Wieczorem smakowaliśmy kuchnię włoską - zjedliśmy makarony (w tym lokalną pastę alla Norma z bakłażanem, ricottą i pomidorem), a później także pizzę.
- Pasta alla Norma popijana lokalnym piwem - smakowało nieziemsko.
Sobota
Wycieczka do Taorminy była obowiązkowym punktem pobytu. Przeprawa była niezwykle przyjemna - klimatyzowanym pociągiem za 3,70 euro osoby pojechaliśmy na dworzec Taormina-Giardini. Tam małym busem za 1,1 euro podjechaliśmy pod główną bramę miasta.
- W odróżnieniu od komunikacji miejskiej, na kolej można liczyć w 100%!
Godzinę poświęciliśmy na zwiedzanie teatru (fotki, filmy, itp.), a następnie spacerowaliśmy po Corso Umberto do bramy Porta Catania. Wróciliśmy uroczymi bocznymi uliczkami - polecamy eksplorować miasto właśnie w taki sposób, ponieważ główny pasaż jest wypełniony turystami (a to jeszcze nie jest najgorzej, bo przecież turystyka przeżywa kryzys), poza tym wszystko jest tu koszmarnie drogie.
- Główna ulica miasta zrobiła na nas niesamowite wrażenie.
- Teatr jak teatr, ale ten ekran zasłania jeden z najważniejszych widoków świata!
Kolejka linową za 3 euro zjechaliśmy na dół, skąd udaliśmy się na plażę. Zobaczyliśmy obie (te, najważniejsze w Mazzarò), ale niestety ogrom turystów opalających się na kamiennych brzegach pomógł nam podjąć szybką decyzję o opuszczeniu miejsca.
- Zatłoczone plaże z widokami. Zostaliśmy tam dosłownie chwilę...
Przy Via Nazionale zjedliśmy prosty obiad (carbonara lub hamburger) i pojechaliśmy busem (1,90 euro / os.) pod dworzec kolejowy. W Katanii byliśmy o 17:00.

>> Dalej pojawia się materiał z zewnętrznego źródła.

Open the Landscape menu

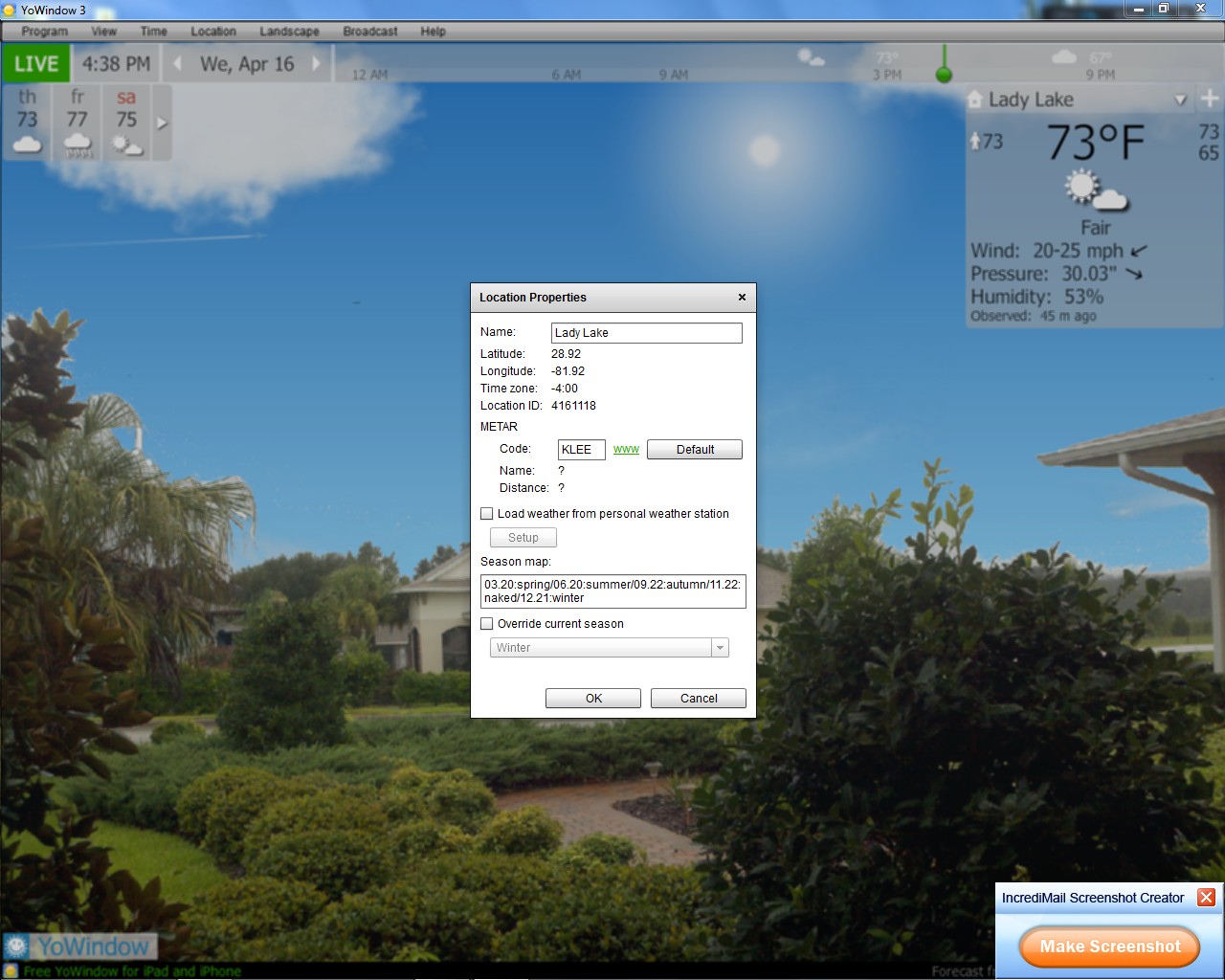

Po odświeżeniu się w apartamencie ponownie udaliśmy się na wieczorny spacer i poszukiwanie ciekawego miejsca na kolację. Tym razem trafiliśmy do bardzo ładnej restauracji, gdzie degustowaliśmy pyszne piwo i zjedliśmy oryginalną pizzę w sycylijskim stylu.

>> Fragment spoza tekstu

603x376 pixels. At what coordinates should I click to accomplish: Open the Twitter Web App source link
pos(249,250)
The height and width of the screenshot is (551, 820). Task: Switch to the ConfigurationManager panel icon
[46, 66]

- Pożegnalna kolacja to była uczta w sycylijskim stylu!
Niedziela
Po 10:00 opuściliśmy apartament i wybraliśmy się do Parku Vincenzo Belliniego, w którym spędziliśmy godzinę. Następnie wolnym krokiem przeszliśmy po raz kolejny przez via Etnea, skosztowaliśmy lokalnych słodyczy i odwiedziliśmy bazylikę św. Agaty.
- Park Vincenzo Bellini - miejsce warte zobaczenia.
Resztę czasu przeznaczyliśmy na transfer na lotnisko oraz przeprowadzenie wszelkich procedur lotniskowych, które - co było dla nas ogromnym zdziwieniem - trwały może kilka minut.
- Trochę wstyd się przyznać, ale był to nasz pierwszy lot liniami WizzAir.
Przed godziną 20:00 byliśmy na lotnisku w Katowicach.
Podsumowanie
Bilety lotnicze zakupiliśmy na stronie WizzAir:
biletów - 162,40 zł/os.
Noclegi zarezerwowaliśmy za pośrednictwem airbnb apartament w centrum Katanii z dwoma sypialniami i łazienkami - ok. 108 zł / noc od osoby.
apartamentu - 432 zł (3 noce)
Inne koszty: 80 euro z bankomatu (ok. 356 zł) + to co płaciliśmy kartą maks. 30 euro (ok. 135 zł)
weekendu dla jednej osoby - 960 zł
Nie był to tani wyjazd - w tej cenie można znaleźć tygodniowe Last Minute w formule All Inclusive w Tunezji czy Turcji, ale mimo wszystko miło wspominamy weekend we Włoszech. Można uznać, że 250 zł na dzień to nie jest dużo jak na kraj Zachodniej Europy.